Grain Products (starch foods)
Example: Bread, cereal, pasta, rice, corn
Fruit and Vegetables
Example: All fruits, carrots, peas, squash, turnip, beets
Example: Fluid milk and yogurt
Note: Meat, poultry, fish and cheese are all protein foods. Margarine, butter and oils are included in the fats and oils category.
While proteins and fats don't affect blood glucose directly, they can influence your weight and increase the risk of heart disease. They should therefore only be eaten in moderate amounts.
Some vegetables are considered extras . These are foods that are low in sugar (carbohydrates) and provide essential vitamins and minerals. They can be eaten in any quantity you desire, unless specified otherwise.

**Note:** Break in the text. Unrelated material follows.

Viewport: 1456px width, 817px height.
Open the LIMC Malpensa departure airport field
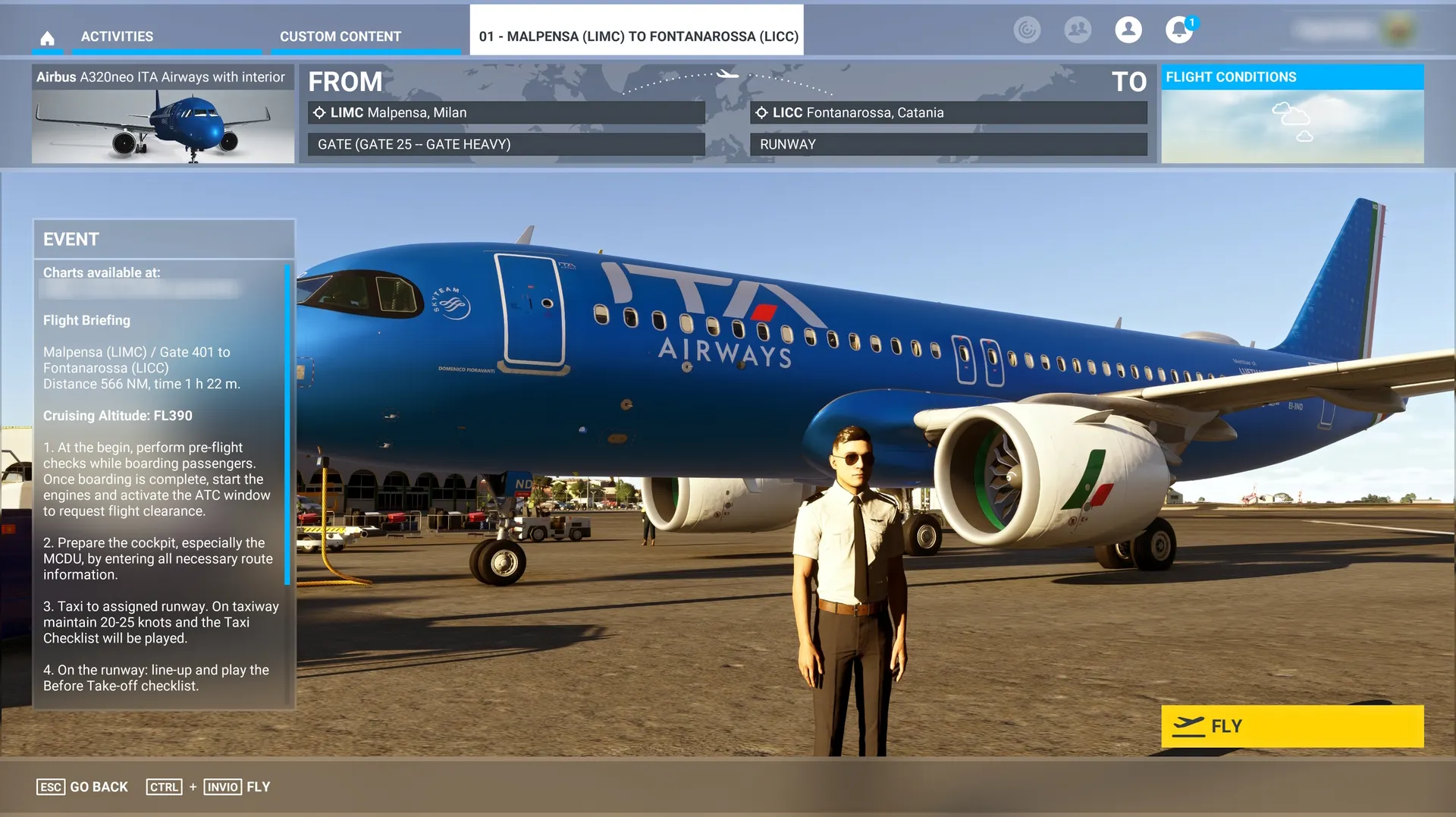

Foods that contain concentrated sugars, like candy and soda pop, can cause rapid increases in your blood glucose level.
Foods that contain concentrated sugars (recommended serving size)
- Candy (2)
- Condensed milk (15 mL, 1 Tbsp)
- Corn syrup (10 mL, 2 tsp)
- Honey (10 mL, 2 tsp)
- Jams, jellies (15 mL, 1 tsp)
- Maple syrup (10 mL, 2 tsp)
- Marmalade (15 mL, 2 tsp)
- Molasses (10 mL, 2tsp)
- Regular chewing gum (1 piece, 5 g)
- Regular gelatine desserts (50 mL, 1/4 cup)
- Regular soft drinks (125 mL, 1/2 cup)
- Sugar, white or brown (10 mL, 2 tsp)
- Sweet relish (30 mL, 2 Tbsp)
It is a common misconception that a person with diabetes should not eat foods that contain sugar. You can include a small amount of sugar in your diet (10% of your overall calories).
Your dietician can show you how to include foods that contain sugar into your meal plan.